Data Science has exploded over the past decade, changing the way that we conduct business and prepare the next generation of young people for the jobs of the future. But this rapid growth was coupled with a still evolving understanding of Data Science work, which has led to a lot of ambiguity toward how we can use Data Science to derive actionable insights from our piles of data.
Having had my own career shaped by the growth of Data Science, I wanted to dig into the questions of what Data Science is, what Data Science work is, and who data scientist are. I looked across the research literature to pull on threads of various studies and analyses of Data Science and data scientists to weave together answers to these questions.

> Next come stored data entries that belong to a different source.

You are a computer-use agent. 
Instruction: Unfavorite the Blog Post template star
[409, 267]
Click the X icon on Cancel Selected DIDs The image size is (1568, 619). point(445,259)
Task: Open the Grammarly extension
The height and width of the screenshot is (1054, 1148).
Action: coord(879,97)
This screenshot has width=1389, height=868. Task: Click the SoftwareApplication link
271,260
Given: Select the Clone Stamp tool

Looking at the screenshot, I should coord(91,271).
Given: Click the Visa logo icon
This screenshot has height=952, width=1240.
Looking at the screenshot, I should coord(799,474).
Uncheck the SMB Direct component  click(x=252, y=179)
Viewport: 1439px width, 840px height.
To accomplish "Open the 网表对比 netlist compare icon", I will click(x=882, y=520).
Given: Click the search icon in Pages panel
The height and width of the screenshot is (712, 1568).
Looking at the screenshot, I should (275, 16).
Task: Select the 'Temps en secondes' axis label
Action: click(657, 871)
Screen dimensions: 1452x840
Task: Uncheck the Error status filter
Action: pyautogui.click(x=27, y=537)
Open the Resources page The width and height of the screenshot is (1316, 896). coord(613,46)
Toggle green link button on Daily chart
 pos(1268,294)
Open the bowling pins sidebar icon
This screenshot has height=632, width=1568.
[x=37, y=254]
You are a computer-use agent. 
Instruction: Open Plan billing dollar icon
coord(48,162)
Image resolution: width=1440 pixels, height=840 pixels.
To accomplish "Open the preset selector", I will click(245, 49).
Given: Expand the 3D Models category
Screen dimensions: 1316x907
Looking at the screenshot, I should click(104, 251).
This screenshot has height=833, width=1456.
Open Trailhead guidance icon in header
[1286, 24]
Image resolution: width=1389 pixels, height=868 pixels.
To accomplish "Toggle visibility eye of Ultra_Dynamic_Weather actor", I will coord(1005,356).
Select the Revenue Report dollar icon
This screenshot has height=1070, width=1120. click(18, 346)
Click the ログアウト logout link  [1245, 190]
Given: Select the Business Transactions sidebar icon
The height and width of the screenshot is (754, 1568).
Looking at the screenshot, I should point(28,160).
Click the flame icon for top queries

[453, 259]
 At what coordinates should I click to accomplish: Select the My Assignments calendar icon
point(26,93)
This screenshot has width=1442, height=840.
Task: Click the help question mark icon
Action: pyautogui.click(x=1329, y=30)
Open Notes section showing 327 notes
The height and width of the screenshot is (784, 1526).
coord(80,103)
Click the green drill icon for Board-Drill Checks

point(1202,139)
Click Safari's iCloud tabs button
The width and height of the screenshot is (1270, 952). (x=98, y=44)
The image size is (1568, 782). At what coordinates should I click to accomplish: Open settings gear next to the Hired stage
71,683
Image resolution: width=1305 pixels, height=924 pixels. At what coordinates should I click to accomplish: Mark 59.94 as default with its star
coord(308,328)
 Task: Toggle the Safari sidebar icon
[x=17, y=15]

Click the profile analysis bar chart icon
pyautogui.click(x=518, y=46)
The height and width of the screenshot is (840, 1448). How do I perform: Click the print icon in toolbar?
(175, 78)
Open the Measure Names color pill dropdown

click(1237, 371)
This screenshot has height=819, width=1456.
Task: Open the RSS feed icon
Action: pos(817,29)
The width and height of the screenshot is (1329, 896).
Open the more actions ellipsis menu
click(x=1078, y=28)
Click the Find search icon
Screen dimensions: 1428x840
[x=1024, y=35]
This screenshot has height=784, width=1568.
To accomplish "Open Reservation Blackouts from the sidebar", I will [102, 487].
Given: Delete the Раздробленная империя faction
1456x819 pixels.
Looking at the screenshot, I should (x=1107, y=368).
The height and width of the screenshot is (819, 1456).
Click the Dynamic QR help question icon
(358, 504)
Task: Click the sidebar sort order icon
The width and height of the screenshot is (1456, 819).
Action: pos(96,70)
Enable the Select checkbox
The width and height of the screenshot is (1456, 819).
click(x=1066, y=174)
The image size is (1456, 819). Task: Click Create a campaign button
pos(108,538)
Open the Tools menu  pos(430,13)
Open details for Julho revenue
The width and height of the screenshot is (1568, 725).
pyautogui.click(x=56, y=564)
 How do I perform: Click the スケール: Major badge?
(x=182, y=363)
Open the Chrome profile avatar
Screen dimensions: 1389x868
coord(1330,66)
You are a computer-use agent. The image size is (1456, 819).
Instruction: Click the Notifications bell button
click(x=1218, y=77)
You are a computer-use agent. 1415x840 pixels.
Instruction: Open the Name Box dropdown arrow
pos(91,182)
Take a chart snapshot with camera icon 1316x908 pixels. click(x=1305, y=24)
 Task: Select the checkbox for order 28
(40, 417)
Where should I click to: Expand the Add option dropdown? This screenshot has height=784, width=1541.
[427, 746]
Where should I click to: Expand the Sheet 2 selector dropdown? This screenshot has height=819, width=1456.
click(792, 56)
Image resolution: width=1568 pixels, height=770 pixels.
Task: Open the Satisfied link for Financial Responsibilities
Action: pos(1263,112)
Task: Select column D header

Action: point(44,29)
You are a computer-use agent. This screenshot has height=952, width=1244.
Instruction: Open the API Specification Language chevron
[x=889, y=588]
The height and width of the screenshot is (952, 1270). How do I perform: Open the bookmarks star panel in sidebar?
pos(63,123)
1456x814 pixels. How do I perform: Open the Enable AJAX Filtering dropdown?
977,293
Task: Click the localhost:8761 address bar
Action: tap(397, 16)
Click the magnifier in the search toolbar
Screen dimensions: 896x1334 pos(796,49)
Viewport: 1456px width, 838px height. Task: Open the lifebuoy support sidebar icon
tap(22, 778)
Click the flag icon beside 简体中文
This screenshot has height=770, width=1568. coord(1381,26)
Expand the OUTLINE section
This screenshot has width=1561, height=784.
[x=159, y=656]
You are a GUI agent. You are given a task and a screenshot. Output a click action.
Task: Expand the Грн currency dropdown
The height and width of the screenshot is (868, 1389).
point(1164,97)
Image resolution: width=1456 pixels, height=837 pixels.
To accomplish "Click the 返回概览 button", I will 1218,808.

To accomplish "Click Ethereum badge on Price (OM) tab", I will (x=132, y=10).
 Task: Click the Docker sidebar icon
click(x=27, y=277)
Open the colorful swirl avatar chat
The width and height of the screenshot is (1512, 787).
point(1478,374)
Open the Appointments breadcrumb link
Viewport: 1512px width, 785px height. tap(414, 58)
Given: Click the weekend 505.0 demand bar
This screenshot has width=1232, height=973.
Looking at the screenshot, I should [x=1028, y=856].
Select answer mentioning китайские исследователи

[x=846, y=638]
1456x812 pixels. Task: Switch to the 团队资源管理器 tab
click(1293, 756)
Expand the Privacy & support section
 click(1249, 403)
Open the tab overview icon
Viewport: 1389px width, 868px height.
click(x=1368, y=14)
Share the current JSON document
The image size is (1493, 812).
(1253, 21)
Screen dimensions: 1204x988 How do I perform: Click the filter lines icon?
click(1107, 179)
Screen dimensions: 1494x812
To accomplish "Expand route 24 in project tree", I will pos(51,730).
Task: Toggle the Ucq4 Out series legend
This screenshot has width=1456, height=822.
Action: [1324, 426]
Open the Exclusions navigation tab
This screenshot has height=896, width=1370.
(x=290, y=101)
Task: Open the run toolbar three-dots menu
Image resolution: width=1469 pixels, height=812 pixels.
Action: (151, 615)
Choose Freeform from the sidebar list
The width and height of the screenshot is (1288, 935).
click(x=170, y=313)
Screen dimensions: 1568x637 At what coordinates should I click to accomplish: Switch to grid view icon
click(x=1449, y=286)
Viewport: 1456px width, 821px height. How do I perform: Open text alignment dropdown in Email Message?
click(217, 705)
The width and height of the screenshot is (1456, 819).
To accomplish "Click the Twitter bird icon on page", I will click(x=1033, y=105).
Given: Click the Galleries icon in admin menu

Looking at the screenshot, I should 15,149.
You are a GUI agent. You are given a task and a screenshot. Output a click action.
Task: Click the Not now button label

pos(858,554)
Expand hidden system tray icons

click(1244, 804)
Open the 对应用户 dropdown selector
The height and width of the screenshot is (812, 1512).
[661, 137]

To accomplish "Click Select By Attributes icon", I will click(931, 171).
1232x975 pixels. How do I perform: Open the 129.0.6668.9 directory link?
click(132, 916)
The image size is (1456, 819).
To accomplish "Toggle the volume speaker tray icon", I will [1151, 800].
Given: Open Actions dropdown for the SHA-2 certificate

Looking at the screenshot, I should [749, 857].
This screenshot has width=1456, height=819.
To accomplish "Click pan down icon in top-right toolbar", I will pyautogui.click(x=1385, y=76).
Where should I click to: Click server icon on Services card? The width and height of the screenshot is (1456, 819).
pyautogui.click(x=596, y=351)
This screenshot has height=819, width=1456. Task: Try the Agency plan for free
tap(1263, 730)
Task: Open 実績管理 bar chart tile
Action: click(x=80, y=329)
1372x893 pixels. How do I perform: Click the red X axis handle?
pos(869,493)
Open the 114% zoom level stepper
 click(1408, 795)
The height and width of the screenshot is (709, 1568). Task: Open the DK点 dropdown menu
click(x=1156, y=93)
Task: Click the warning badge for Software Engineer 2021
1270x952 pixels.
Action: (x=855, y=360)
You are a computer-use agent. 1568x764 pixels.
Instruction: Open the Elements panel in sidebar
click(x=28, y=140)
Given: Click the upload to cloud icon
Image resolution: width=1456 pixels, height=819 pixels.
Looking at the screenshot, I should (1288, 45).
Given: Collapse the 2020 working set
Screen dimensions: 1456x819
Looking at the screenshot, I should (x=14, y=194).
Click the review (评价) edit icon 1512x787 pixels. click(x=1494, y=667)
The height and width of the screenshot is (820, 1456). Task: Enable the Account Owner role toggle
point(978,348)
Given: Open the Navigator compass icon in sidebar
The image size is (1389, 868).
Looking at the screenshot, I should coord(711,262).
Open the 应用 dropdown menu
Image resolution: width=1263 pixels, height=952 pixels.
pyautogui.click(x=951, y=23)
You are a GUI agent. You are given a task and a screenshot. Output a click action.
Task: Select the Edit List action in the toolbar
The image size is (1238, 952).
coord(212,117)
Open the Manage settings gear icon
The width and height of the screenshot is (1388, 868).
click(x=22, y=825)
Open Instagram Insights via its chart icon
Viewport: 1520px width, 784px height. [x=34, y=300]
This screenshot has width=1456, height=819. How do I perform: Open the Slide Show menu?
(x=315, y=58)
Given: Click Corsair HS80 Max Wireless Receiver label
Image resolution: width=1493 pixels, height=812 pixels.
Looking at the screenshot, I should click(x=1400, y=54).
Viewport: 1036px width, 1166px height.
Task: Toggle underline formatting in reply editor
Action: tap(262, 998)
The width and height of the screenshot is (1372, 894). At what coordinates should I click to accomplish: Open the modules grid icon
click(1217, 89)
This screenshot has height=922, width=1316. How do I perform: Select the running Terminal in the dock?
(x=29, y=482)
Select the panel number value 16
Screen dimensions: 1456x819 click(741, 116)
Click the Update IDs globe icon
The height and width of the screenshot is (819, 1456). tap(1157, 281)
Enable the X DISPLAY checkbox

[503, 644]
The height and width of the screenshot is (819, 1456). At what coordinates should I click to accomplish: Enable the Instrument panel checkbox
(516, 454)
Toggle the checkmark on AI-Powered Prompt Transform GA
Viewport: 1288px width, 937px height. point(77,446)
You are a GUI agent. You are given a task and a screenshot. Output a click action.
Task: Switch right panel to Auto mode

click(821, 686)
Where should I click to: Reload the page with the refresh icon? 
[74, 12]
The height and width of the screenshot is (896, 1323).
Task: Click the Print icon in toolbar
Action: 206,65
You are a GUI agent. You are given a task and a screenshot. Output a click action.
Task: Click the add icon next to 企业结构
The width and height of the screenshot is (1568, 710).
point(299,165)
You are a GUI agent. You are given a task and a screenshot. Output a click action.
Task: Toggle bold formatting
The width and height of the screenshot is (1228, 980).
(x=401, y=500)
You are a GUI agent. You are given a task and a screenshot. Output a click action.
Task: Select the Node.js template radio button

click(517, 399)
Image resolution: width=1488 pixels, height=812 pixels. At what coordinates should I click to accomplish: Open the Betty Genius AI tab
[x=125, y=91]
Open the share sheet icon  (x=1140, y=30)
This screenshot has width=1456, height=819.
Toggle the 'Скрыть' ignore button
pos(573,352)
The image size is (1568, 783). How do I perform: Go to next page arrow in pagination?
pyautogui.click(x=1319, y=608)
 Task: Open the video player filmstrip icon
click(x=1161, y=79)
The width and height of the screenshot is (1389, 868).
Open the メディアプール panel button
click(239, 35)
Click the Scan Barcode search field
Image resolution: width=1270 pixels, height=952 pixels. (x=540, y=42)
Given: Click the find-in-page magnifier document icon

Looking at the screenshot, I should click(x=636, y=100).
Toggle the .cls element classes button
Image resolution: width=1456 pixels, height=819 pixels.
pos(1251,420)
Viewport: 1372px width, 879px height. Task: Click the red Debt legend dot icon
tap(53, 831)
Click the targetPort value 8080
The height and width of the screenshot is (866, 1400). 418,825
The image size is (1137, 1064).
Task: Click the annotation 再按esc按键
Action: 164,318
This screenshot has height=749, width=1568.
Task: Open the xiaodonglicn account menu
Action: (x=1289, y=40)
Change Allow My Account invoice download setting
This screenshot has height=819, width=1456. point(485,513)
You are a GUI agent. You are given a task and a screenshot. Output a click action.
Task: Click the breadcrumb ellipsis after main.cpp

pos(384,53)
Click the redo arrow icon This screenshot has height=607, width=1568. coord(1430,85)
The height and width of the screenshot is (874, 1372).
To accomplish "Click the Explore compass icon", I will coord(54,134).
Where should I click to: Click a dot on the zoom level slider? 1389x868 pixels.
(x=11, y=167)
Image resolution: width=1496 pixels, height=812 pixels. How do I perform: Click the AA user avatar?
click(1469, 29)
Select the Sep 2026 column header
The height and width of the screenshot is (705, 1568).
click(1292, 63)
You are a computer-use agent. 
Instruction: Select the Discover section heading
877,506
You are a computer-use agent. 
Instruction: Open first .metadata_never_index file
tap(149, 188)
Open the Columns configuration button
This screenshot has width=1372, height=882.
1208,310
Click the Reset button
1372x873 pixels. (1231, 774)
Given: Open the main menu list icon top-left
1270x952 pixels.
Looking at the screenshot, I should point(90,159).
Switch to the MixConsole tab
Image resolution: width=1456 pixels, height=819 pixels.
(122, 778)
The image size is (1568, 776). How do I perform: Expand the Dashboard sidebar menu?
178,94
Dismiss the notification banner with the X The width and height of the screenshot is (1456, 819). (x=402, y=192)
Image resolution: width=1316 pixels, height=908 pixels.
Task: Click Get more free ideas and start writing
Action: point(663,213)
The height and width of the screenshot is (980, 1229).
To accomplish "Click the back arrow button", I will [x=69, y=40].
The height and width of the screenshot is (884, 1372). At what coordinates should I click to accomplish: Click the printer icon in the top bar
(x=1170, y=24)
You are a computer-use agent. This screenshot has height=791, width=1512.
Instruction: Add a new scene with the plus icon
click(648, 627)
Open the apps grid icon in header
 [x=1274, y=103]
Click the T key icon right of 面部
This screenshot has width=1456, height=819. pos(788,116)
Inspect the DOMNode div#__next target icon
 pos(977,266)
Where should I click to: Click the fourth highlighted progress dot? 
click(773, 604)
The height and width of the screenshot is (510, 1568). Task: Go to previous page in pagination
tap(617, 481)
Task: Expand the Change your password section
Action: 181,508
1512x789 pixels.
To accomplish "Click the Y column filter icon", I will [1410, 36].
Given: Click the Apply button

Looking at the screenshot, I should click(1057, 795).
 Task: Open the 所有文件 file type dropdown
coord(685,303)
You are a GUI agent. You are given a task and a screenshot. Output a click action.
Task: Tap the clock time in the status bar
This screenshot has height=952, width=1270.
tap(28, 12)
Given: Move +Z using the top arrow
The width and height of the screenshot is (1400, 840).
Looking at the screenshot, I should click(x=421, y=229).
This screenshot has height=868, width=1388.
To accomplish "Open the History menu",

Part of the motivation for this research was to serve as a foundation for research and development, so that I may identify areas with visual analytics tools that might address an unmet need. However, another motivation was personal reflection on a field that did not yet exist a little over a decade ago when I first began my advanced studies in computer science. In this blog post, I summarize several of the key takeaways from this research paper and share my thoughts on how its findings can help us build the next generation of data visualization tools for Data Science.
What is Data Science?
It turns out Data Science is different things to different people. To some individuals, Data Science is nothing new and is just the practical application of statistical techniques that have existed for a long time. To others, this view is too narrow as Data Science requires not only knowledge of statistical methods but also computation techniques to make the application of these methods practical.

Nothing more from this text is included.